Ruminating, overthinking, and overgeneralizing
Self-reflection is good; rumination is not. Ruminating is thinking about the same thing over and over, without the intention of finding a solution to the situation. It can appear as overthinking or overgeneralizing.
Overgeneralizing occurs when you make statements that do not reflect reality: “This always happens to me!” or “I’ll never be able to get this right.” You may think you will never find happiness, never find friends, or be stuck forever in a dead-end job. When you find yourself making such statements, stop. Ask yourself, “Is that really true?” Chances are, it’s not. Distract yourself with other thoughts or other activities. Consider asking yourself, “How can I change this situation?” and take your first step toward changing things.

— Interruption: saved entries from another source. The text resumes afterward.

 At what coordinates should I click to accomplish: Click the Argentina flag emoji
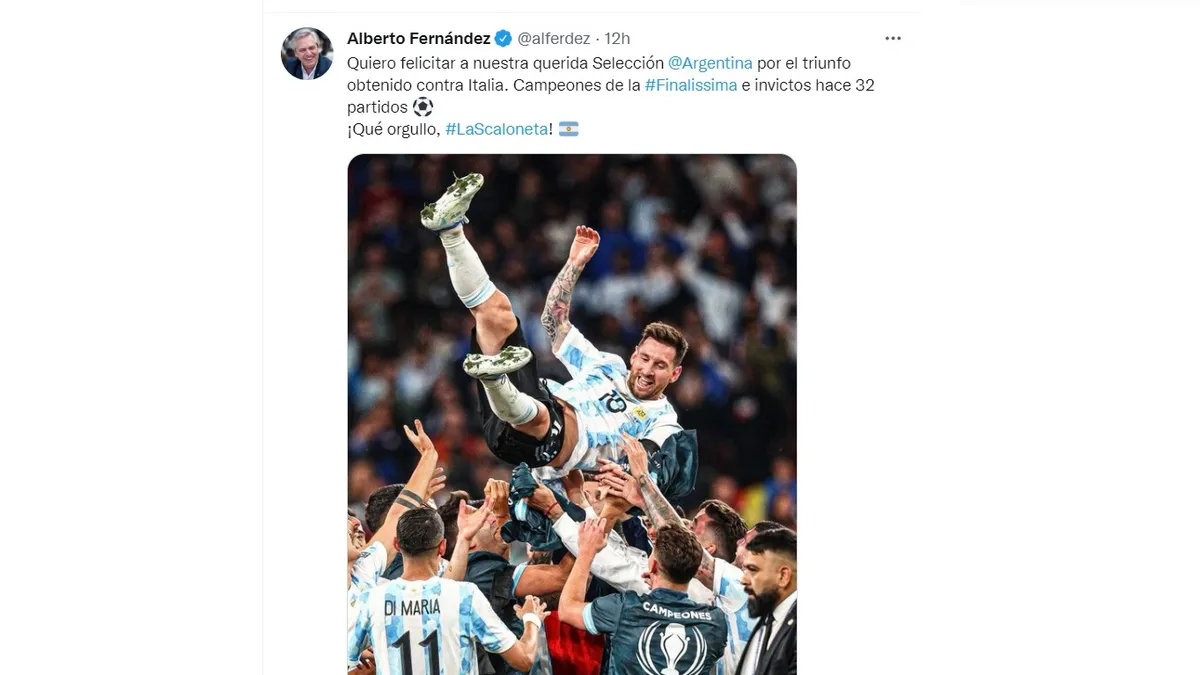click(x=568, y=129)
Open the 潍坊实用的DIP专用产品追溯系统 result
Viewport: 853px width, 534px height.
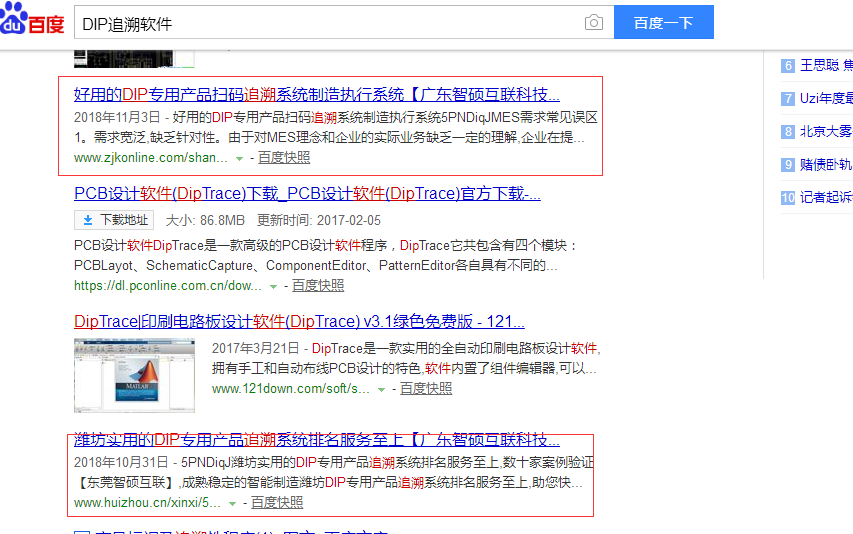(316, 441)
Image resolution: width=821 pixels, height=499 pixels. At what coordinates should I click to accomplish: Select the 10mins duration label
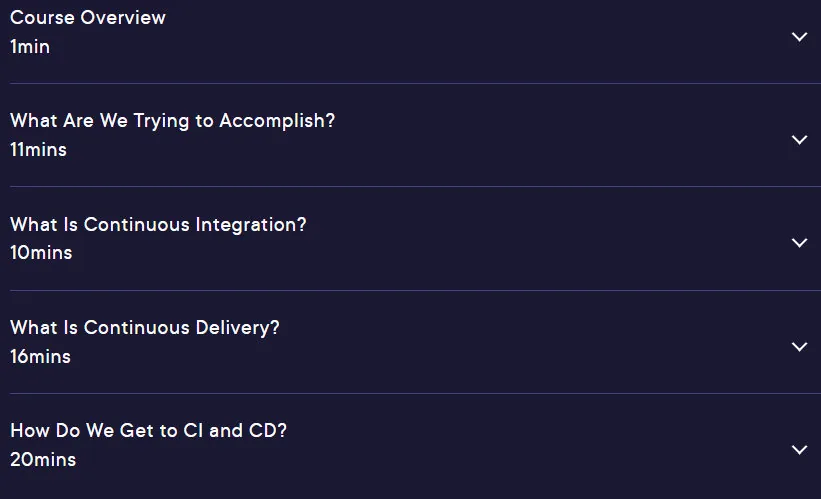click(x=41, y=253)
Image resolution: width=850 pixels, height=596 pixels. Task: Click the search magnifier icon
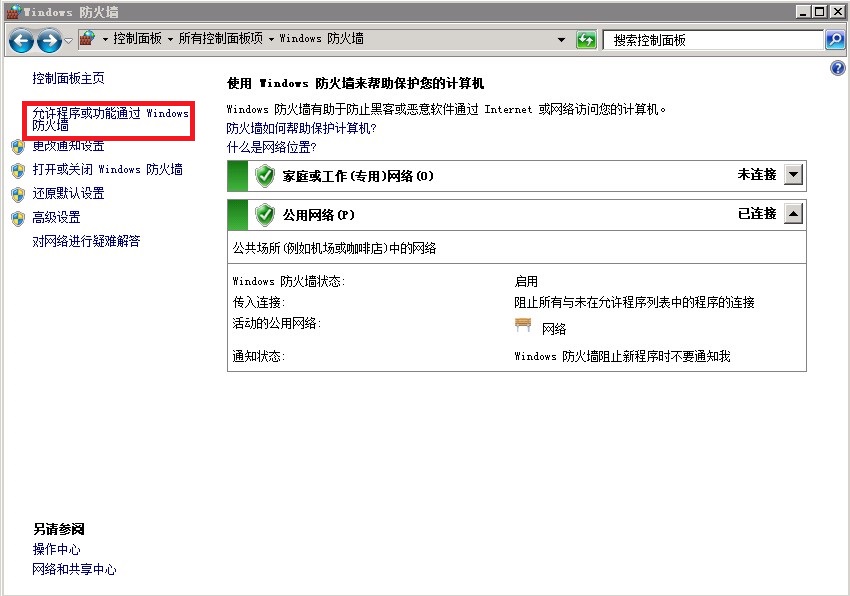[835, 40]
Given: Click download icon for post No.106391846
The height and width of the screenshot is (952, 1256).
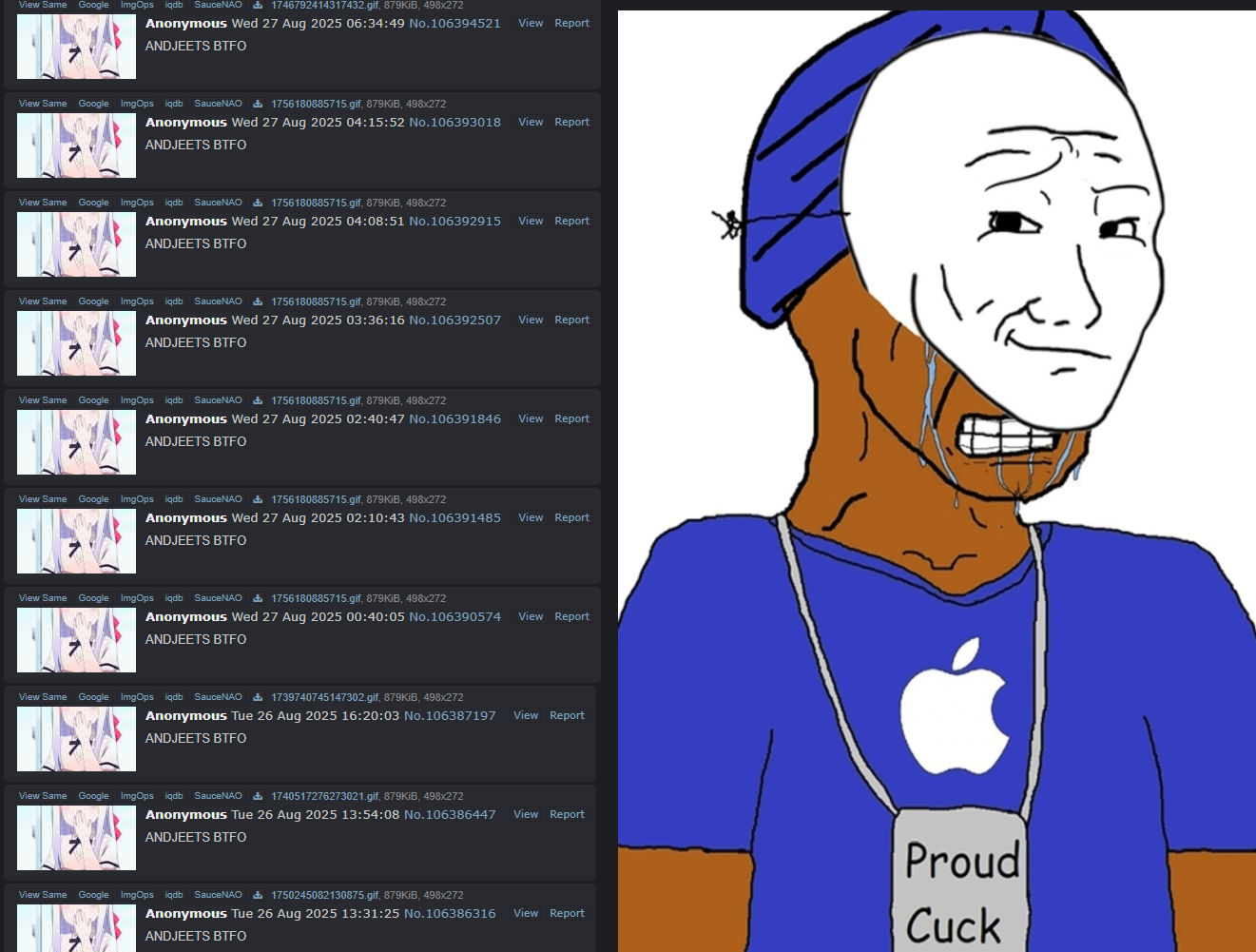Looking at the screenshot, I should [257, 400].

When you are overthinking, you run through your mind all possible outcomes in order to avoid making any mistakes or taking any risks. Overthinking is an attempt to control every aspect of life, and it can be crippling.
To prevent overthinking, give yourself a deadline for how much time you will allow yourself to think about the situation before taking action. Limit the number of resources you use to research possible options or outcomes. Then make a choice. Trust that it is ok to be human and make a mistake. The world will not come crashing down. It is worse to be stuck in a rut than to make a mistake moving forward.
All-or-nothing and perfectionism
This is the thinking pattern that sees situations or people as all-good or all-bad, which creates a need for perfection. Perfectionists have an all-or-nothing attitude because if it’s not perfect, it’s just not good at all — and this includes themselves. People with this black and white, perfectionist view set themselves up to fail because nothing will ever be perfect. As hard as it will be, start each day by saying, “Today, I will be good enough.” If you can tell yourself this in the morning, you will probably still do just as well as usual, but you won’t suffer as much stress.
Emotional thinking
Our emotional responses should not always be trusted, especially if generated by childhood experiences. If you felt belittled as a child, you might feel unworthy of success, or you might always assume people are thinking ill of you when, in fact, they think very highly of you. Try not to mind-read. It is not fair to the other person and it is certainly not fair to you. Examine your thoughts to see if they are consistent with reality and, as with ruminating, stop. Look at the situation rationally, as a by-stander, and try to evaluate things in a neutral, unemotional manner.
It is never easy recognizing these negative thinking patterns, and even harder to stop them when they are well-entrenched. Talk to friends and loved ones or a counselor trained in the recognition of and treatment for depression and anxiety. Once you begin deflecting and defeating these unhealthy habits, it will get easier, and soon you will find yourself feeling much lighter about your life.